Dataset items

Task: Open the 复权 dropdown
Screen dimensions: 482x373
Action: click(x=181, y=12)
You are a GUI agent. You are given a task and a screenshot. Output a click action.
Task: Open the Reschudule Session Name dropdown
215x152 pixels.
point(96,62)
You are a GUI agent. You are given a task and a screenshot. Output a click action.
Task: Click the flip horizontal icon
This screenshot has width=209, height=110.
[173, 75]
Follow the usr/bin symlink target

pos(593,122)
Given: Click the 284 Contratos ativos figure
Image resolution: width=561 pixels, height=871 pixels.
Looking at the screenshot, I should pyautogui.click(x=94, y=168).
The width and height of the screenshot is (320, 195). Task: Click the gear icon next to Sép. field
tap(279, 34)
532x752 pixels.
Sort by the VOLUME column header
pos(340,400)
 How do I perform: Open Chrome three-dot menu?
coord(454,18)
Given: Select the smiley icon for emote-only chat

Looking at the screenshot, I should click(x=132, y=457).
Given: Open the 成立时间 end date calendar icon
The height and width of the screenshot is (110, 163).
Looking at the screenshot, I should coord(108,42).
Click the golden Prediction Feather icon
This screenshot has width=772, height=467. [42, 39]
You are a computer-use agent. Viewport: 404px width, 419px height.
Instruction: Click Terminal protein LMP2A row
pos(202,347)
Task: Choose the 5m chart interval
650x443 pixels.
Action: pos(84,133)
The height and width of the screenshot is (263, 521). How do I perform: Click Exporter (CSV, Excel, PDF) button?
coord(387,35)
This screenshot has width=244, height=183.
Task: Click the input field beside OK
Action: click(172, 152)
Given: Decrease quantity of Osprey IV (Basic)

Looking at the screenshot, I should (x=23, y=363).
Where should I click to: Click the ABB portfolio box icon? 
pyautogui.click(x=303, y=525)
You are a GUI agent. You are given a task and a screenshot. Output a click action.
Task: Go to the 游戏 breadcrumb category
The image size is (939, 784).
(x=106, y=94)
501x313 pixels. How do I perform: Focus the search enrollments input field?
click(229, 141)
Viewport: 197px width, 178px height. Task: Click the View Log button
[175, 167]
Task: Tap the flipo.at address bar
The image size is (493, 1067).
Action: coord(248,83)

Exercise directions
Return the entries above, every line intact.

Solution for this task
Task: Open the 复权 dropdown
Screen dimensions: 482x373
Action: click(x=181, y=12)
You are a GUI agent. You are given a task and a screenshot. Output a click action.
Task: Open the Reschudule Session Name dropdown
215x152 pixels.
point(96,62)
You are a GUI agent. You are given a task and a screenshot. Output a click action.
Task: Click the flip horizontal icon
This screenshot has width=209, height=110.
[173, 75]
Follow the usr/bin symlink target

pos(593,122)
Given: Click the 284 Contratos ativos figure
Image resolution: width=561 pixels, height=871 pixels.
Looking at the screenshot, I should pyautogui.click(x=94, y=168).
The width and height of the screenshot is (320, 195). Task: Click the gear icon next to Sép. field
tap(279, 34)
532x752 pixels.
Sort by the VOLUME column header
pos(340,400)
 How do I perform: Open Chrome three-dot menu?
coord(454,18)
Given: Select the smiley icon for emote-only chat

Looking at the screenshot, I should click(x=132, y=457).
Given: Open the 成立时间 end date calendar icon
The height and width of the screenshot is (110, 163).
Looking at the screenshot, I should coord(108,42).
Click the golden Prediction Feather icon
This screenshot has width=772, height=467. [42, 39]
You are a computer-use agent. Viewport: 404px width, 419px height.
Instruction: Click Terminal protein LMP2A row
pos(202,347)
Task: Choose the 5m chart interval
650x443 pixels.
Action: pos(84,133)
The height and width of the screenshot is (263, 521). How do I perform: Click Exporter (CSV, Excel, PDF) button?
coord(387,35)
This screenshot has width=244, height=183.
Task: Click the input field beside OK
Action: click(172, 152)
Given: Decrease quantity of Osprey IV (Basic)

Looking at the screenshot, I should (x=23, y=363).
Where should I click to: Click the ABB portfolio box icon? 
pyautogui.click(x=303, y=525)
You are a GUI agent. You are given a task and a screenshot. Output a click action.
Task: Go to the 游戏 breadcrumb category
The image size is (939, 784).
(x=106, y=94)
501x313 pixels. How do I perform: Focus the search enrollments input field?
click(229, 141)
Viewport: 197px width, 178px height. Task: Click the View Log button
[175, 167]
Task: Tap the flipo.at address bar
The image size is (493, 1067).
Action: coord(248,83)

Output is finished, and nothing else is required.